──────── PASSAGE PROVIDED ────────

The double CD package offers two hours of highly intense music of a kind rarely captured in studio recordings, with long tunes from twenty to over thirty minutes each and extended solos by all members of the quintet. True to the period, much of it is modal in nature and there is a nice contrast between the concepts of the two front-line horn men. Garnett is quite on fire and his explorations, although naturally reflecting some of Coltrane’s contemporary approaches, are very much his own, with nice developments of ideas that create interesting flows. Shaw is very much at his best, full of ideas, his personal phrasing and use of harmony, particularly fourths, very much on exhibit here, and his approach to rhythm very much in sync with Brooks. Mabern and McBee are similarly on fire. This is definitely a group driven by the drummer: the leader is fully in control, pushing everyone with complex patterns and commentary, all enveloped in an incendiary propulsion that underlies all but does not overwhelm the music. The perfect way that Brooks begins Shaw’s “Zoltan” with a short solo, setting up the whole tune is instructive. At this point in his life, he was magical, with a seemingly limitless variety of technical resources, great focus, but also with a joy of playing that makes this music so exciting.

As with many “live” recordings, one has the sense that listening to the playback cannot rival the experience of being there in the moment. In this case, the music grows on you, more exciting with repeated listening. I would strongly recommend purchasing the CD rather than a download if nothing else for the well-illustrated booklet that includes wonderfully insightful liner notes by Mark Stryker and a very personal reminiscence of Brooks by his old friend Herb Boyd, as well as interviews with McBee, Garnett, Reggie Workman, and Louis Hayes. Notably, all proceeds from the sale of the album will go to the Detroit Sound Conservancy, a nonprofit dedicated to the preservation of the city’s musical heritage.

────────

EXERCISE SET:
a) Name everyone the album review says was interviewed for the booklet.
b) Answer these questions from the album review:
(i) Which tune does Brooks open with a short solo?
(ii) Who wrote the liner notes?
(iii) Which organization will receive all proceeds from the album's sales?

──────── RECORDED DATA ────────

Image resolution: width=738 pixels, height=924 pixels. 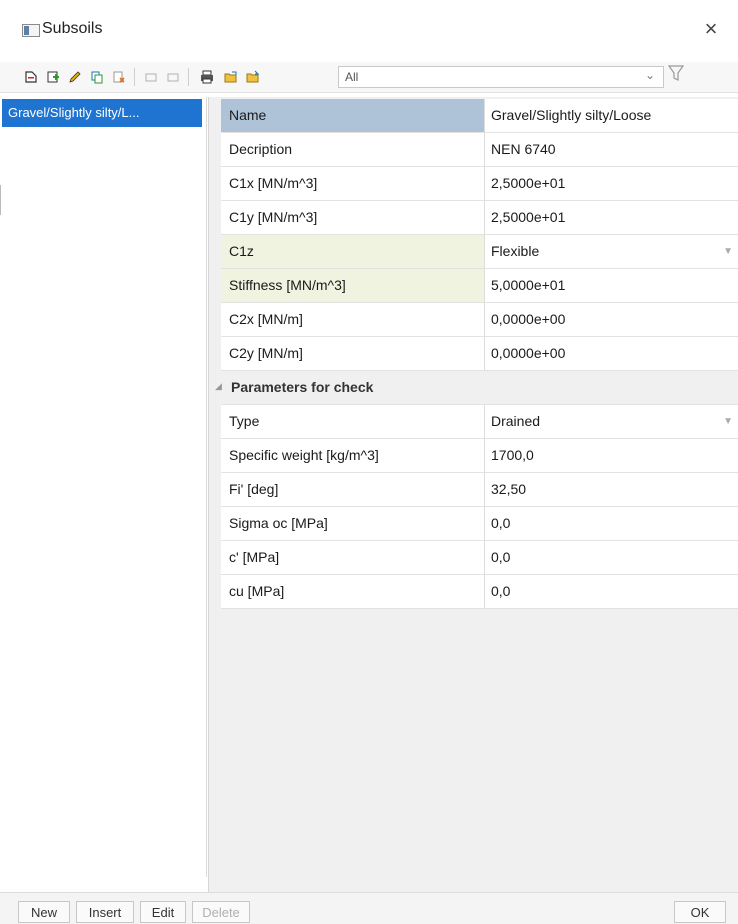 What do you see at coordinates (353, 116) in the screenshot?
I see `property-label: Name` at bounding box center [353, 116].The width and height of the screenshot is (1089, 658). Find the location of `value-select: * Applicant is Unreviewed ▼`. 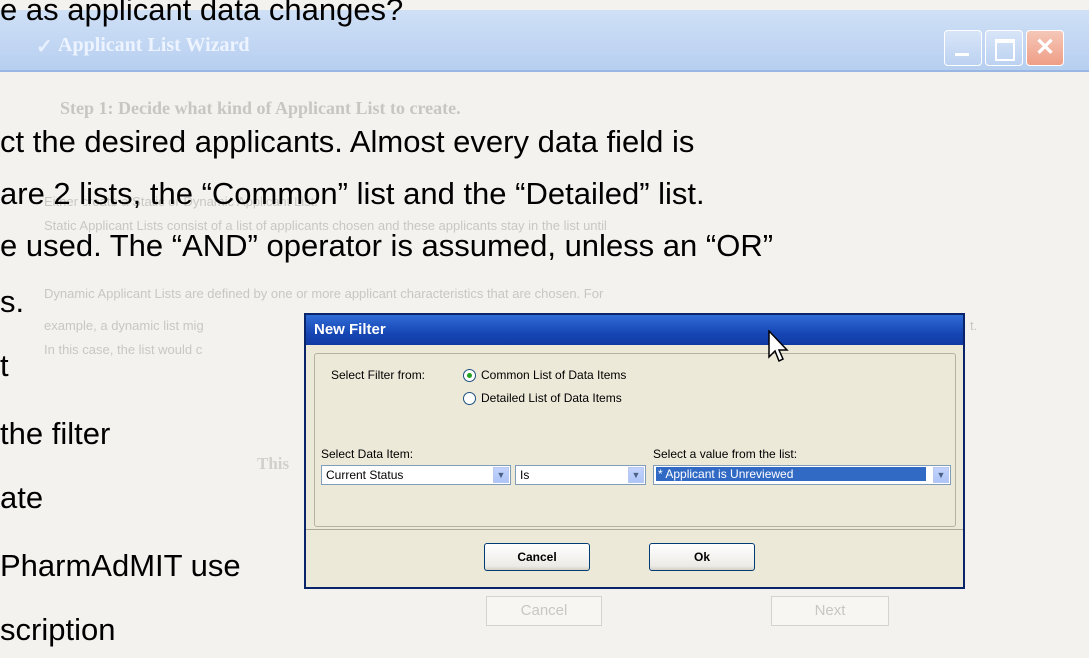

value-select: * Applicant is Unreviewed ▼ is located at coordinates (802, 475).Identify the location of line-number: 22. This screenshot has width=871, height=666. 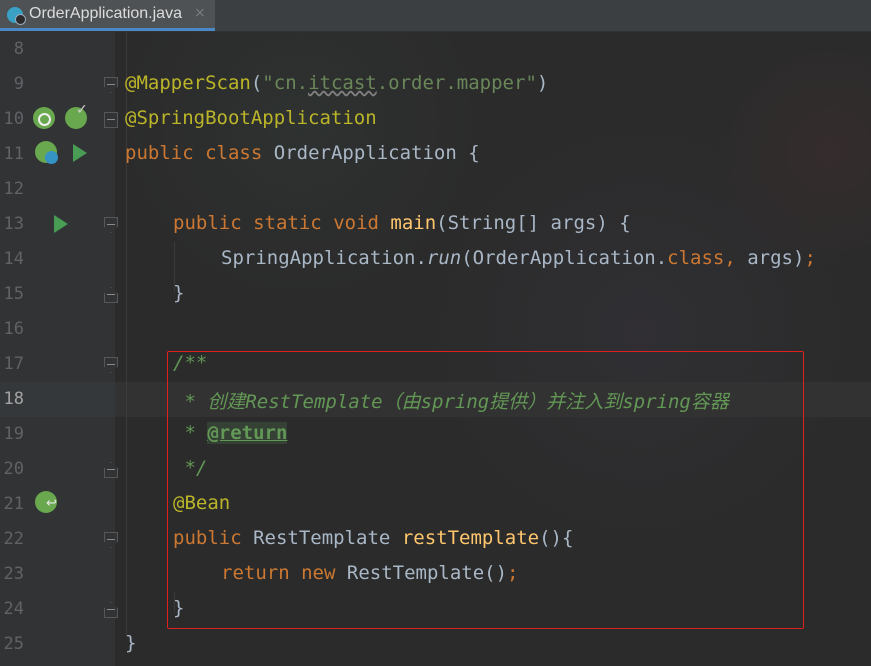
(14, 539).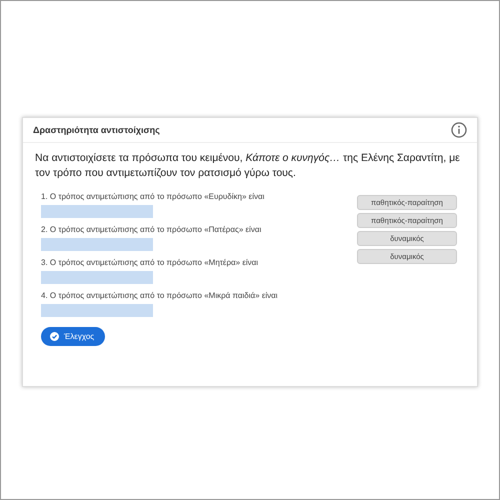  I want to click on info-icon, so click(459, 130). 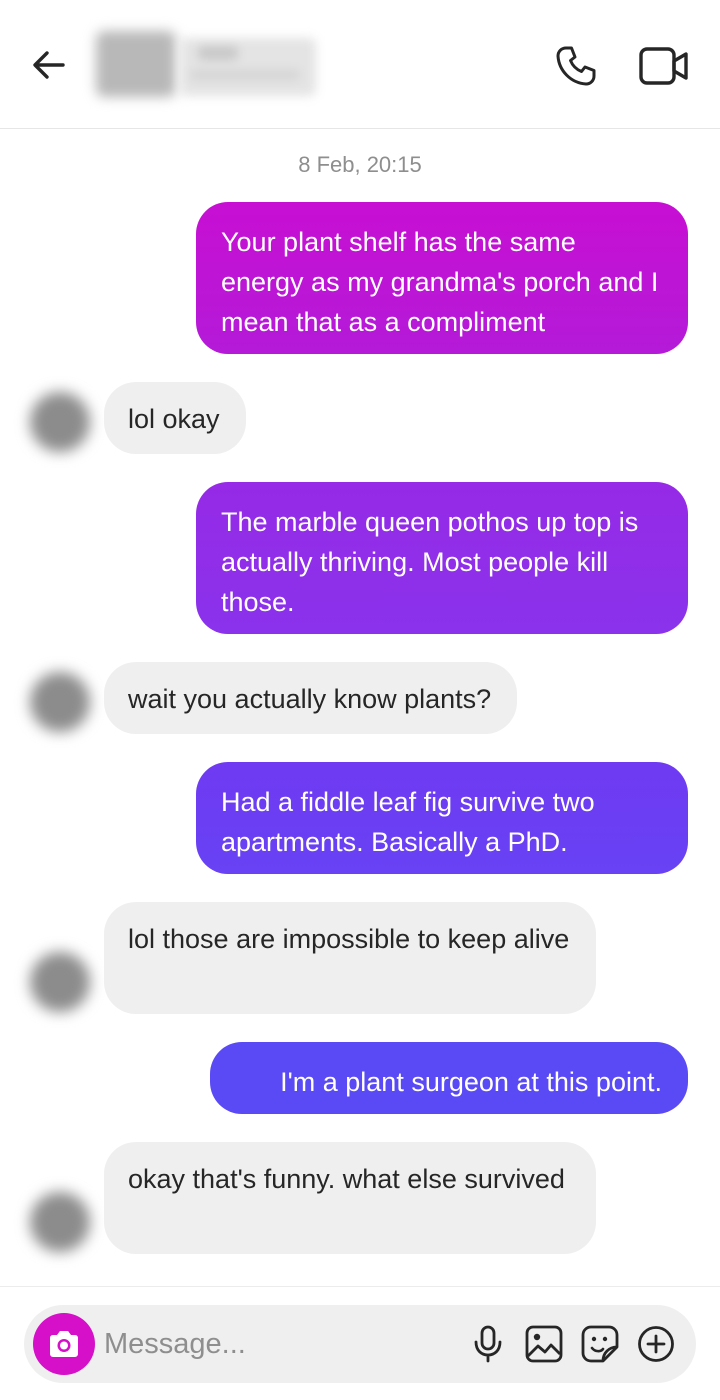 I want to click on voice-message-button, so click(x=488, y=1344).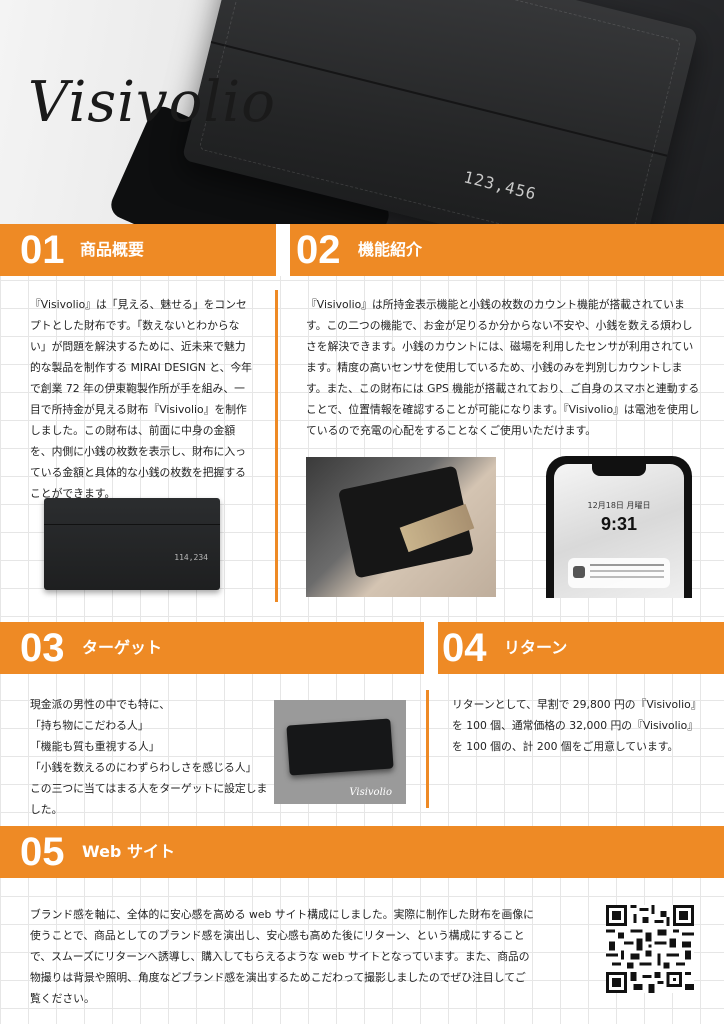 This screenshot has width=724, height=1024. What do you see at coordinates (318, 250) in the screenshot?
I see `section-number-02: 02` at bounding box center [318, 250].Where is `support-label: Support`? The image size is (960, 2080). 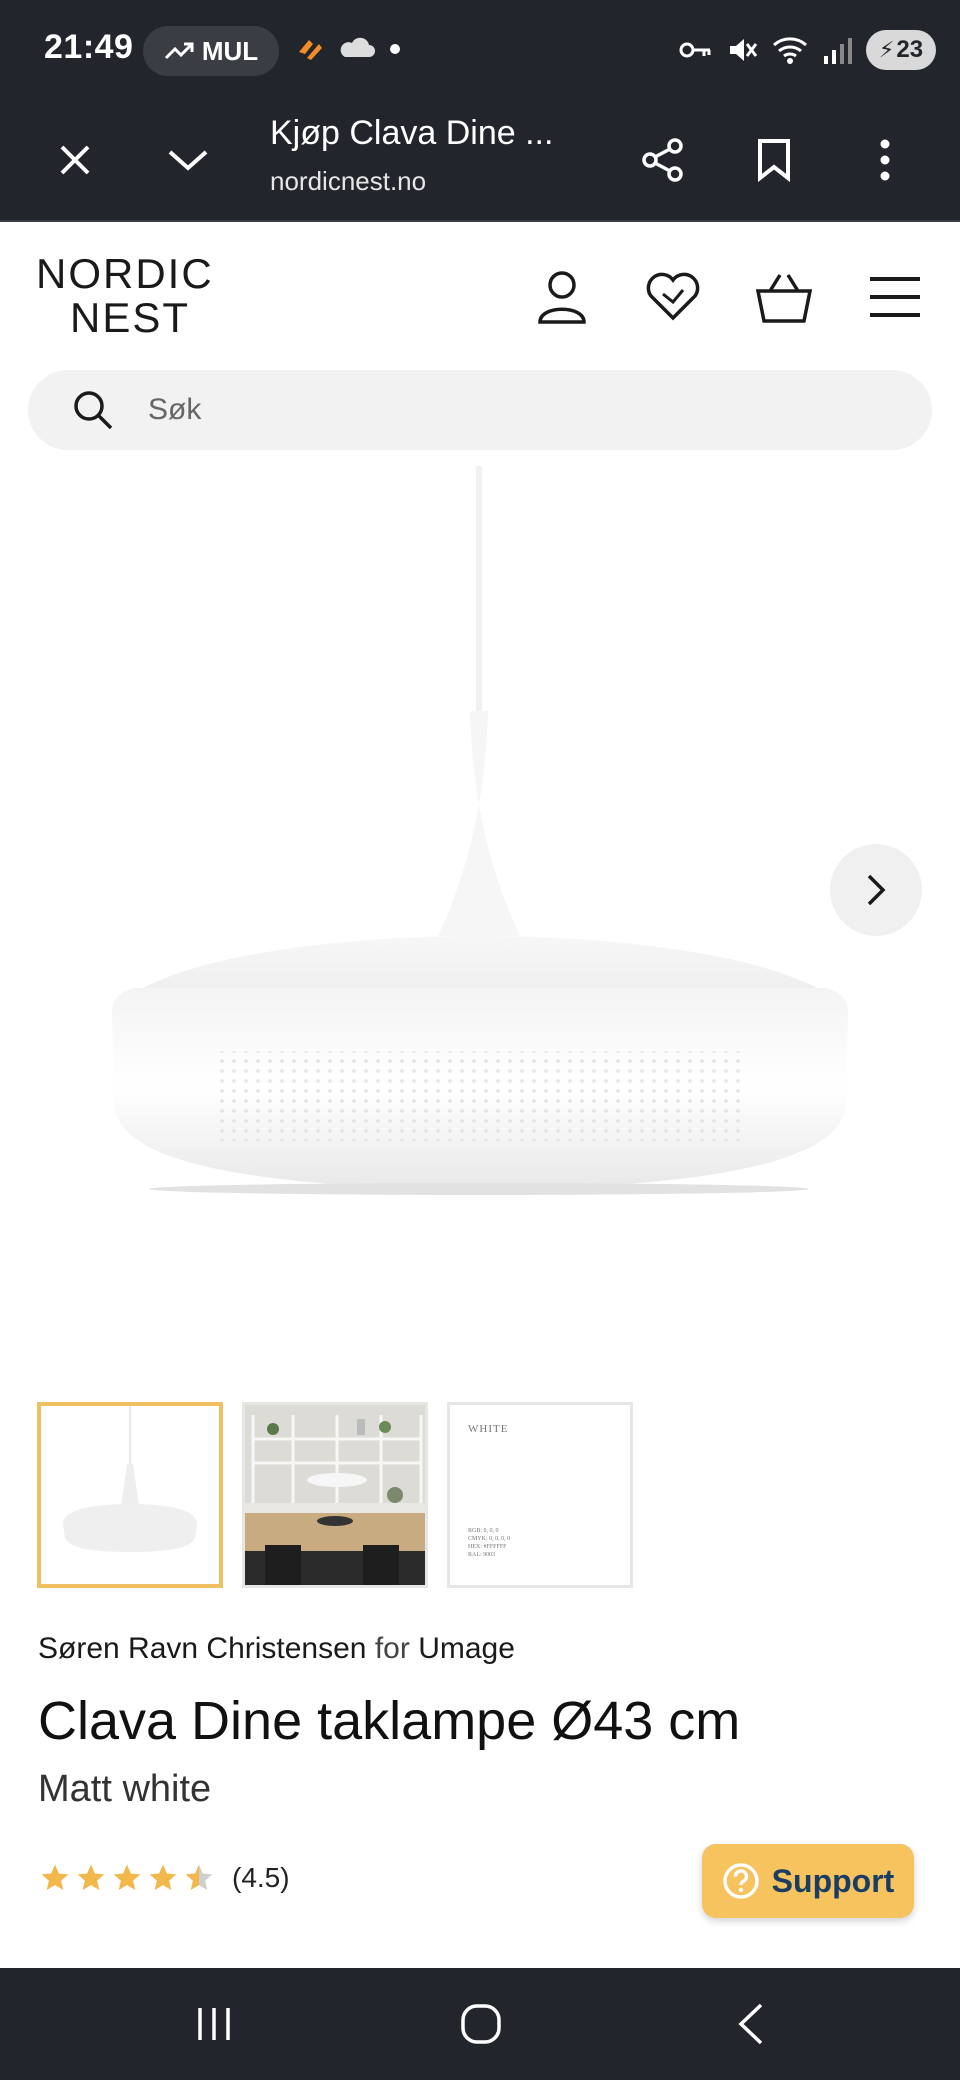
support-label: Support is located at coordinates (833, 1880).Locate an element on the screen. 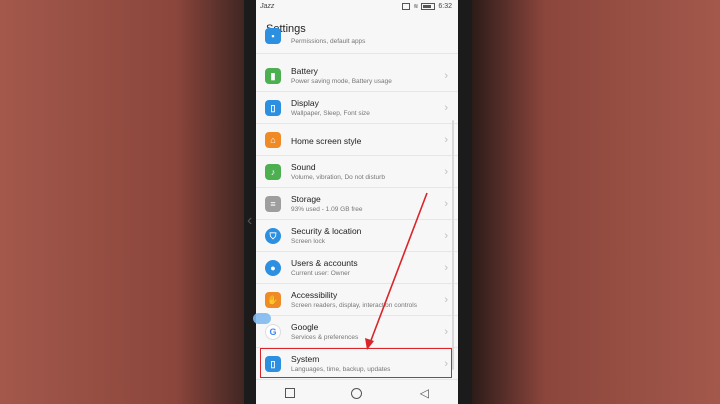 The height and width of the screenshot is (404, 720). annotation-arrow-line is located at coordinates (398, 268).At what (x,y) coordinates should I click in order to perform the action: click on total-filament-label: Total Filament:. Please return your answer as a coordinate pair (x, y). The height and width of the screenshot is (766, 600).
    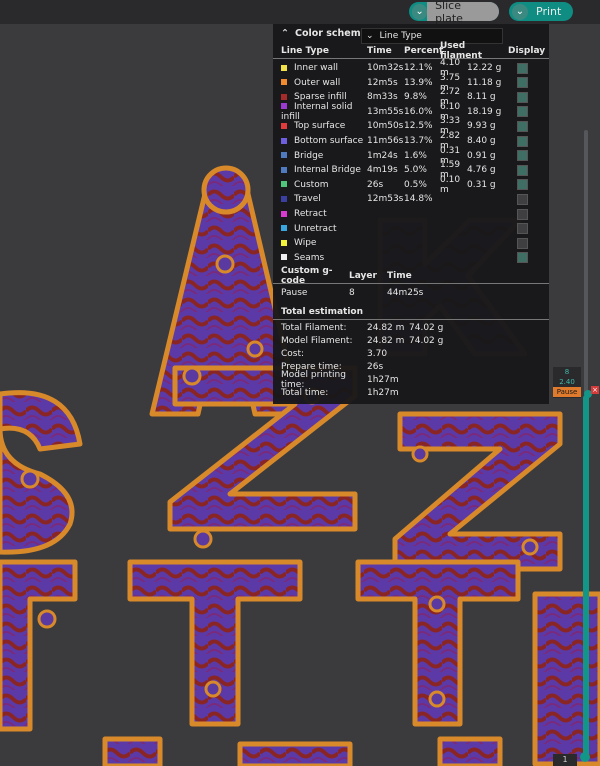
    Looking at the image, I should click on (314, 328).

────────

OUTPUTS IN ORDER:
a) McBee, Garnett, Reggie Workman, Louis Hayes

b)
(i) Shaw's "Zoltan"
(ii) Mark Stryker
(iii) The Detroit Sound Conservancy